━━ Vorliegender Text

Die MDG aus UNEP-Perspektive

Die Vereinten Nationen formulierten auf ihrem Millenniumsgipfel im September 2000 eine Erklärung zur globalen Zukunftssicherung. Daran angelehnt erstellte im Folgejahr eine Arbeitsgruppe aus UN, IWF, Weltbank und OECD eine Liste von Entwicklungszielen. Diese „Millenniums-Entwicklungsziele“ (Millennium Development Goals, MDG) beinhalten verbindliche Vorgaben für einen festgelegten Zeitraum. UNEP-Direktor Prof. Dr.Klaus Töpfer analysiert die Situation aus UNEP-Sicht. Den vollständigen Artikel lesen Sie im aktuellen Jahrbuch des Global Compact Deutschland!

15.02.2006

Als ich kürzlich vor der hochrangig besetzten „Konvention der Vereinten Nationen zum Kampf gegen Wüstenbildung“ (UNCCD) sprach, erinnerte ich die Teilnehmer an unser Motto  „Umwelt für Entwicklung“. Das natürliche Kapital unseres Planeten ist entscheidend für die Millenniums-Entwicklungsziele (MDG). Nehmen Sie nur einmal die Themen Wüstenbildung und Klimawandel: Wüstenbildung, das Verschwinden von nutzbarem Land in trockenen, halbtrockenen oder auch trockenen subhumiden Gebieten, ist ein weltweites Problem, das direkt mit Armut, Hunger und damit erzwungener Vertreibung einhergeht. Es betrifft zwei Drittel der weltweiten landwirtschaftlich genutzten Fläche, und dort leben die Ärmsten der Welt. Verödung und Wüstenbildung zählen zu den zentralen Themen in der internationalen Gemeinschaft, wenn wir die MDGs ansprechen. Wenn die Landverödung weiterhin so schnell wir zur Zeit voranschreitet, dann werden die Ziele und Zeitpläne, wie sie auf dem Weltgipfel für nachhaltige Entwicklung (WSSD) 2002 vereinbart wurden, und die den Verlust der Biodiversität reduzieren helfen sollen, noch schwerer zur erreichen sein.
 
Der enge Zusammenhang zwischen ökologischer Verödung und Armut war auch Konsens beim „Runden Tisch afrikanischer Unternehmen und nachhaltiger Entwicklung“, der von der UNEP, des Internationalen Handelskammer (ICC), und dem World Business Council for Sustainable Development im Februar 2005 in Nairobi veranstaltet wurde. Die Diskussionen konzentrierten sich dabei auf Wasser- und Energieversorgung in Afrika. Nur 64 Prozent der Bevölkerung dort haben Zugang zu angemessener Wasserversorgung. Afrika hat damit die im Verhältnis niedrigste Deckungsrate von allen Ländern der Erde. Schätzungsweise 526 Millionen Menschen in Afrika haben keinen Zugang zu Elektrizität.

━━━━
━━ Daten

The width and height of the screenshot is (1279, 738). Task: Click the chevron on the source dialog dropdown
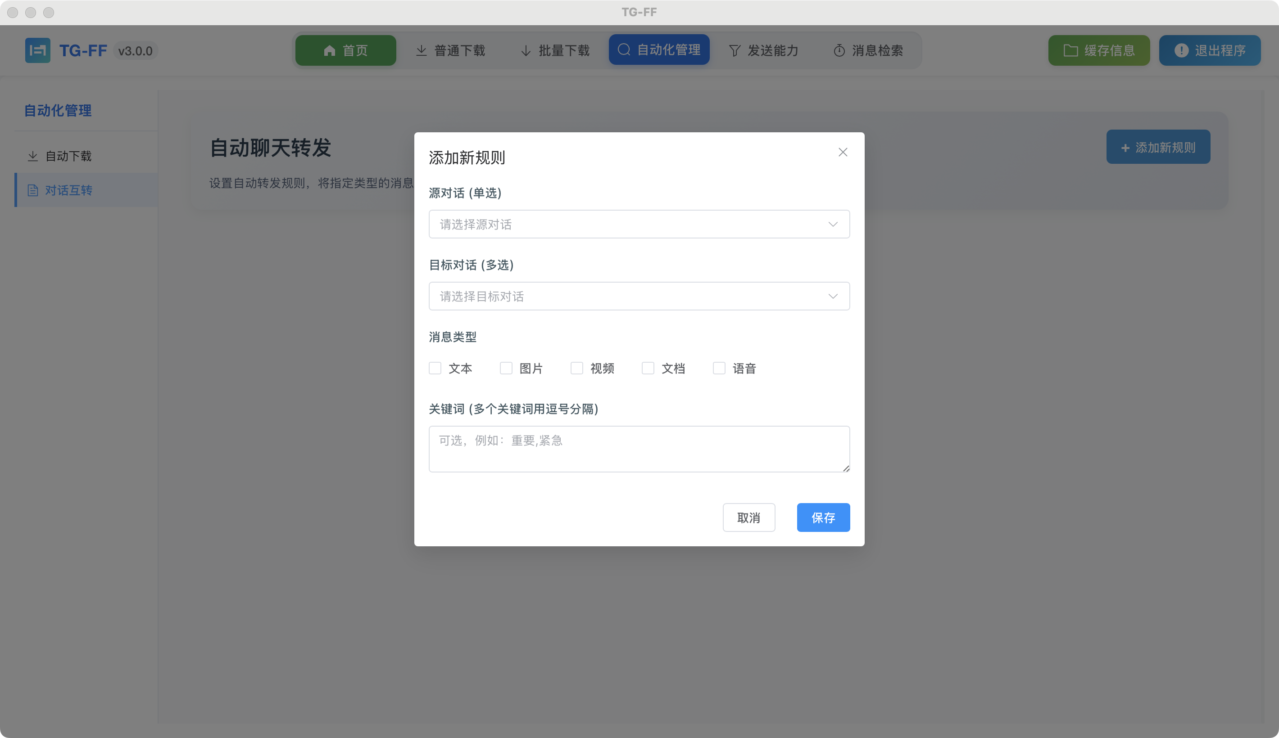[832, 224]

━━━━

Ändere im Text über die Millenniums-Entwicklungsziele alles von „Der enge Zusammenhang“ bis hinunter zu „Zugang zu Elektrizität.“, indem du „Nairobi“ durch „Addis Abeba“ ersetzt, und gib diesen Abschnitt wieder. Das Material steht in keinem Zusammenhang mit dem Text.

Der enge Zusammenhang zwischen ökologischer Verödung und Armut war auch Konsens beim „Runden Tisch afrikanischer Unternehmen und nachhaltiger Entwicklung“, der von der UNEP, des Internationalen Handelskammer (ICC), und dem World Business Council for Sustainable Development im Februar 2005 in Addis Abeba veranstaltet wurde. Die Diskussionen konzentrierten sich dabei auf Wasser- und Energieversorgung in Afrika. Nur 64 Prozent der Bevölkerung dort haben Zugang zu angemessener Wasserversorgung. Afrika hat damit die im Verhältnis niedrigste Deckungsrate von allen Ländern der Erde. Schätzungsweise 526 Millionen Menschen in Afrika haben keinen Zugang zu Elektrizität.